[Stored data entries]
▶

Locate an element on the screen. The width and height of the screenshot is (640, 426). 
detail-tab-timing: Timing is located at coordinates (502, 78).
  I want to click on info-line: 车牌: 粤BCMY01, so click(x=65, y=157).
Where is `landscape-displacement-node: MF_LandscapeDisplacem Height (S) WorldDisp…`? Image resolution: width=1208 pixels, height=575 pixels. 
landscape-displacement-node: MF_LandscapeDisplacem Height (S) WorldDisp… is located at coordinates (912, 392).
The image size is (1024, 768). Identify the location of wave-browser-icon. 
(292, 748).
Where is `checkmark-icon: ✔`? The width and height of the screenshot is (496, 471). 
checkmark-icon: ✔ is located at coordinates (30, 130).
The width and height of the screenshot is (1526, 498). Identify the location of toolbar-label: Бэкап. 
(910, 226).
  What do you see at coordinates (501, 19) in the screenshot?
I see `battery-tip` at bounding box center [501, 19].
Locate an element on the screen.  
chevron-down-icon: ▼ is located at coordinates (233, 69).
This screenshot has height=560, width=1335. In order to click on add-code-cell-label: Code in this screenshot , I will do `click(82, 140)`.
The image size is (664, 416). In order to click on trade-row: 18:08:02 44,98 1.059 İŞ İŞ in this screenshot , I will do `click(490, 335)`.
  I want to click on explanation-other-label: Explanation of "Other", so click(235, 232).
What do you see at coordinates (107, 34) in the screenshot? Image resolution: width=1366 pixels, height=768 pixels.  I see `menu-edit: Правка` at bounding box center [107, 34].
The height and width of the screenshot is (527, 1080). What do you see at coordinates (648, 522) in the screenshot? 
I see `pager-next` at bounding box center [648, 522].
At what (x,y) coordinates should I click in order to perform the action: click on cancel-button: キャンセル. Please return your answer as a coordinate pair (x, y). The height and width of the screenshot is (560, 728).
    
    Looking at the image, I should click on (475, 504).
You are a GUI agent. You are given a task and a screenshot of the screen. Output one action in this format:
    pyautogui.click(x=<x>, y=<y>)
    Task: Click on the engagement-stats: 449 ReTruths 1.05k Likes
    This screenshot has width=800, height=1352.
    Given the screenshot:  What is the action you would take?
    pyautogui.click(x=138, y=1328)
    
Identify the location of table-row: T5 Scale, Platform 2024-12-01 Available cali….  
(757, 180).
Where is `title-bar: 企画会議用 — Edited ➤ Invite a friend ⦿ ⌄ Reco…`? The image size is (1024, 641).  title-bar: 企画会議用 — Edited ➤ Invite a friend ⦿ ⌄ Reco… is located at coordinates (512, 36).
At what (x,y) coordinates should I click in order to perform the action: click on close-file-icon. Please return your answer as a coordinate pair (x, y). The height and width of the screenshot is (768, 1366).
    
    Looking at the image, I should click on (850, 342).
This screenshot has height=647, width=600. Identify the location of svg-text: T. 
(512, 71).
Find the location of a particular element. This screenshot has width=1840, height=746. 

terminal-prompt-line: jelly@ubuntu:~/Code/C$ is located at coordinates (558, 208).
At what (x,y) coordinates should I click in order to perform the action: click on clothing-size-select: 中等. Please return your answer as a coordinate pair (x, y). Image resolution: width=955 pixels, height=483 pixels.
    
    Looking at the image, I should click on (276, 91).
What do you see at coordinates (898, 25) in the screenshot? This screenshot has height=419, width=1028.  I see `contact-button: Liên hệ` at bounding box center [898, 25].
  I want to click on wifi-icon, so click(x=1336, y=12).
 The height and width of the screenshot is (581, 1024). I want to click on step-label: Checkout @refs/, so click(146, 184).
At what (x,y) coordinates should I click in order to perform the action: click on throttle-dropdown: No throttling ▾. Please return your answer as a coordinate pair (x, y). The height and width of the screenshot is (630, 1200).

◀

### WHAT NEEDS TO BE DONE
Copy out every one of the records above word for word, with no changes.

### ANSWER SECTION
Locate an element on the screen. The width and height of the screenshot is (640, 426). 
detail-tab-timing: Timing is located at coordinates (502, 78).
  I want to click on info-line: 车牌: 粤BCMY01, so click(x=65, y=157).
Where is `landscape-displacement-node: MF_LandscapeDisplacem Height (S) WorldDisp…`? Image resolution: width=1208 pixels, height=575 pixels. 
landscape-displacement-node: MF_LandscapeDisplacem Height (S) WorldDisp… is located at coordinates (912, 392).
The image size is (1024, 768). Identify the location of wave-browser-icon. 
(292, 748).
Where is `checkmark-icon: ✔`? The width and height of the screenshot is (496, 471). 
checkmark-icon: ✔ is located at coordinates (30, 130).
The width and height of the screenshot is (1526, 498). Identify the location of toolbar-label: Бэкап. 
(910, 226).
  What do you see at coordinates (501, 19) in the screenshot?
I see `battery-tip` at bounding box center [501, 19].
Locate an element on the screen.  
chevron-down-icon: ▼ is located at coordinates (233, 69).
This screenshot has height=560, width=1335. In order to click on add-code-cell-label: Code in this screenshot , I will do `click(82, 140)`.
The image size is (664, 416). In order to click on trade-row: 18:08:02 44,98 1.059 İŞ İŞ in this screenshot , I will do `click(490, 335)`.
  I want to click on explanation-other-label: Explanation of "Other", so click(235, 232).
What do you see at coordinates (107, 34) in the screenshot? Image resolution: width=1366 pixels, height=768 pixels.  I see `menu-edit: Правка` at bounding box center [107, 34].
The height and width of the screenshot is (527, 1080). What do you see at coordinates (648, 522) in the screenshot? 
I see `pager-next` at bounding box center [648, 522].
At what (x,y) coordinates should I click in order to perform the action: click on cancel-button: キャンセル. Please return your answer as a coordinate pair (x, y). The height and width of the screenshot is (560, 728).
    
    Looking at the image, I should click on (475, 504).
You are a GUI agent. You are given a task and a screenshot of the screen. Output one action in this format:
    pyautogui.click(x=<x>, y=<y>)
    Task: Click on the engagement-stats: 449 ReTruths 1.05k Likes
    This screenshot has width=800, height=1352.
    Given the screenshot:  What is the action you would take?
    pyautogui.click(x=138, y=1328)
    
Identify the location of table-row: T5 Scale, Platform 2024-12-01 Available cali….  
(757, 180).
Where is `title-bar: 企画会議用 — Edited ➤ Invite a friend ⦿ ⌄ Reco…`? The image size is (1024, 641).  title-bar: 企画会議用 — Edited ➤ Invite a friend ⦿ ⌄ Reco… is located at coordinates (512, 36).
At what (x,y) coordinates should I click in order to perform the action: click on close-file-icon. Please return your answer as a coordinate pair (x, y). The height and width of the screenshot is (768, 1366).
    
    Looking at the image, I should click on (850, 342).
This screenshot has height=647, width=600. Identify the location of svg-text: T. 
(512, 71).
Find the location of a particular element. This screenshot has width=1840, height=746. 

terminal-prompt-line: jelly@ubuntu:~/Code/C$ is located at coordinates (558, 208).
At what (x,y) coordinates should I click in order to perform the action: click on clothing-size-select: 中等. Please return your answer as a coordinate pair (x, y). Image resolution: width=955 pixels, height=483 pixels.
    
    Looking at the image, I should click on (276, 91).
What do you see at coordinates (898, 25) in the screenshot? This screenshot has height=419, width=1028.  I see `contact-button: Liên hệ` at bounding box center [898, 25].
  I want to click on wifi-icon, so click(x=1336, y=12).
 The height and width of the screenshot is (581, 1024). I want to click on step-label: Checkout @refs/, so click(146, 184).
At what (x,y) coordinates should I click in order to perform the action: click on throttle-dropdown: No throttling ▾. Please return your answer as a coordinate pair (x, y). The height and width of the screenshot is (630, 1200).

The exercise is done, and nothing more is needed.